How to complete this task
Apart from the pictures, reproduce the data below exactly as it stands.

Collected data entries
*** Begin section ***
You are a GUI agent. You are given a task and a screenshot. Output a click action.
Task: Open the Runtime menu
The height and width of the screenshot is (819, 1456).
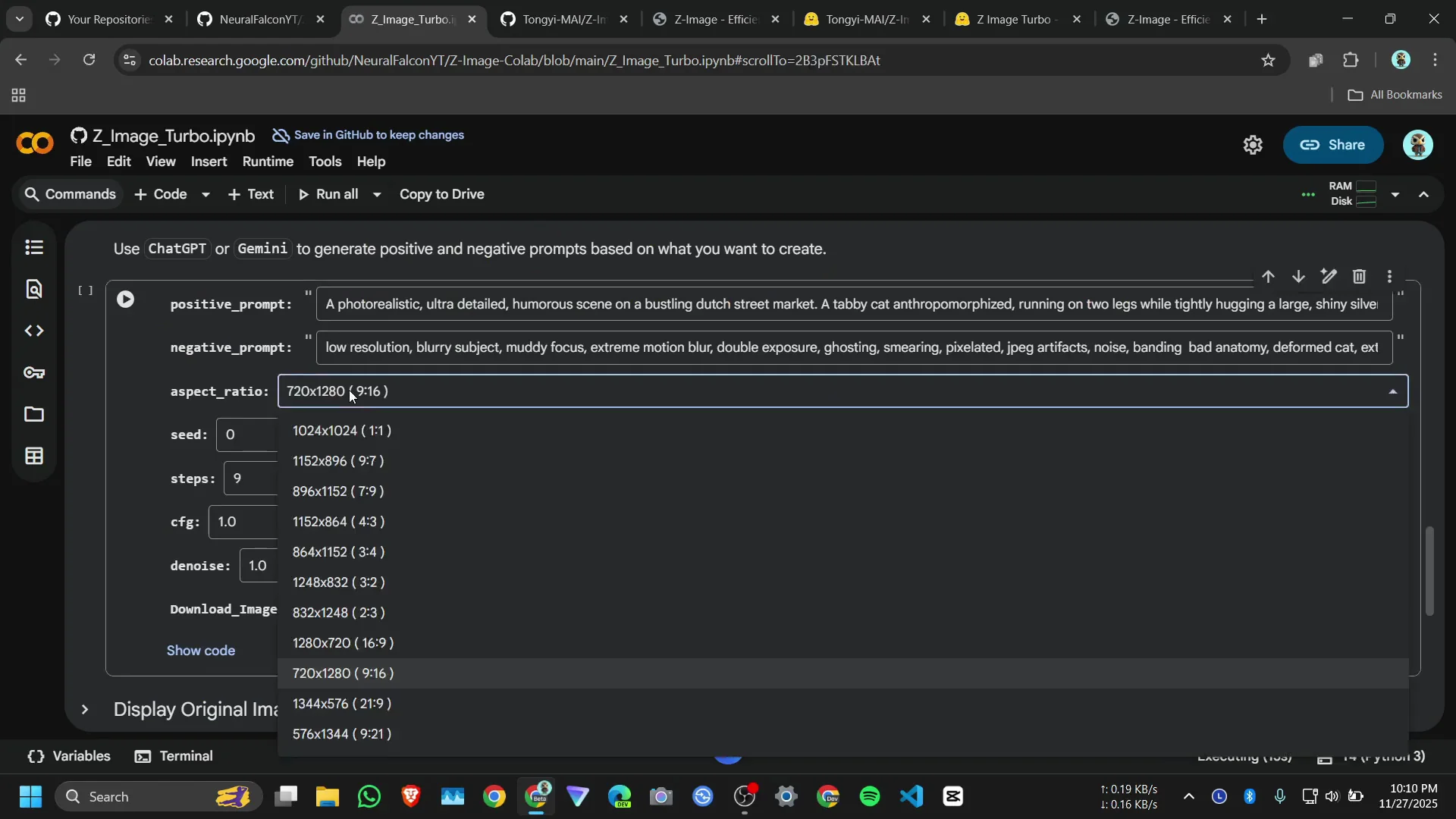(x=268, y=162)
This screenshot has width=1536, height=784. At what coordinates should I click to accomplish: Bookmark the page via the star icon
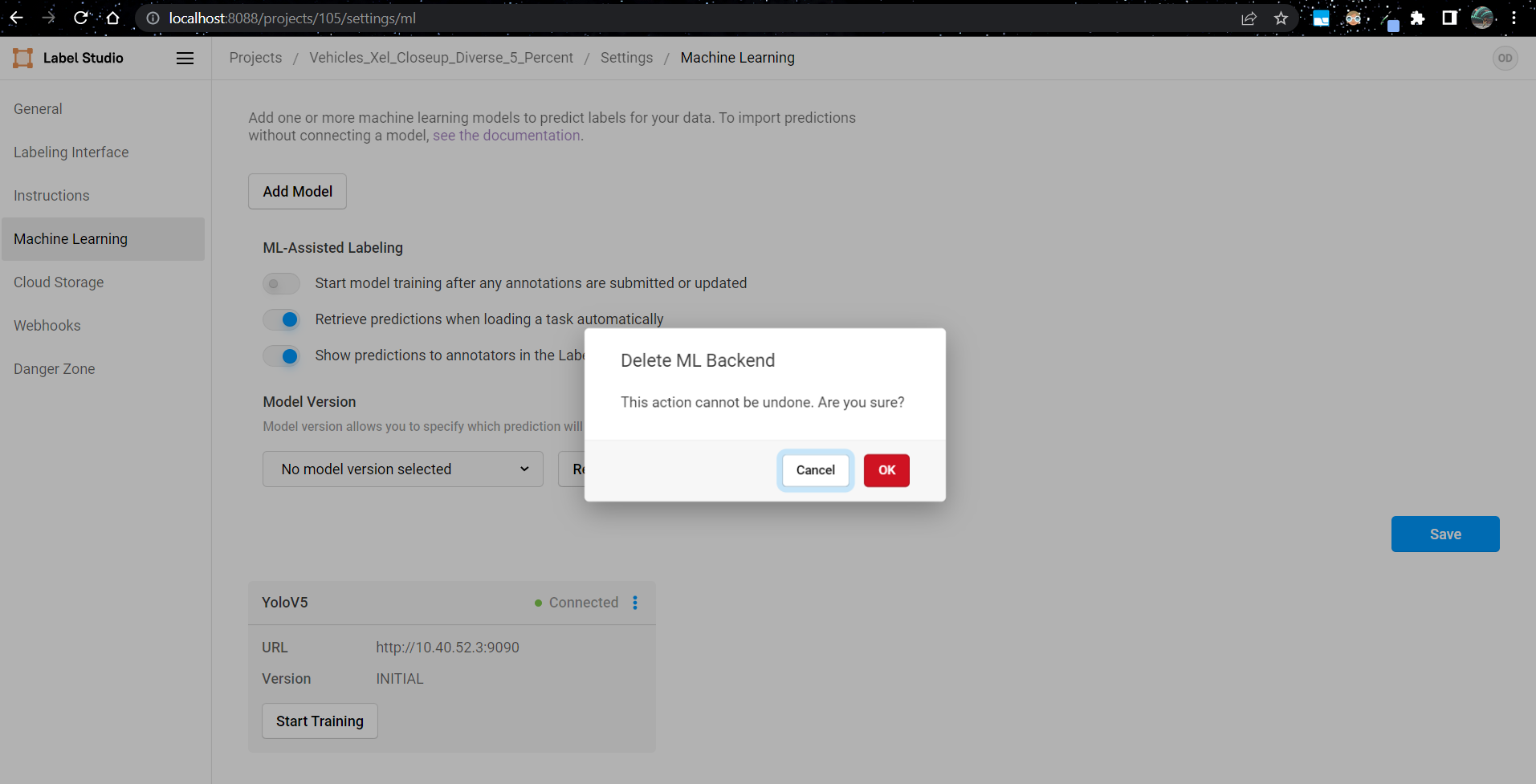tap(1281, 18)
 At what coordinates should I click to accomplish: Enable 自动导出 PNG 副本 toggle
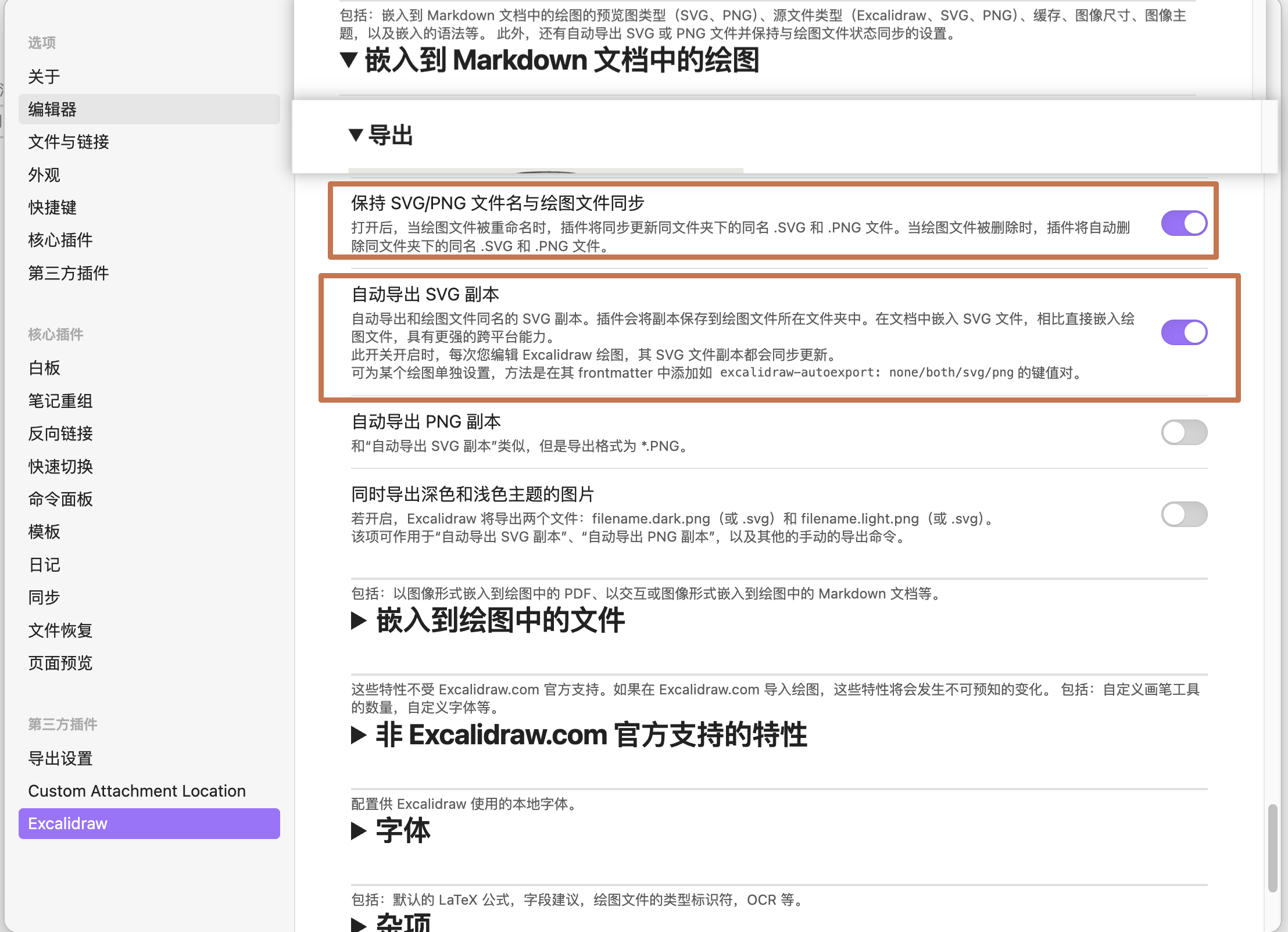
*** End section ***
Solution
You are a GUI agent. You are given a task and a screenshot. Output a click action.
Task: Open the Runtime menu
The height and width of the screenshot is (819, 1456).
(x=268, y=162)
This screenshot has width=1536, height=784. At what coordinates should I click to accomplish: Bookmark the page via the star icon
tap(1281, 18)
 At what coordinates should I click to accomplish: Enable 自动导出 PNG 副本 toggle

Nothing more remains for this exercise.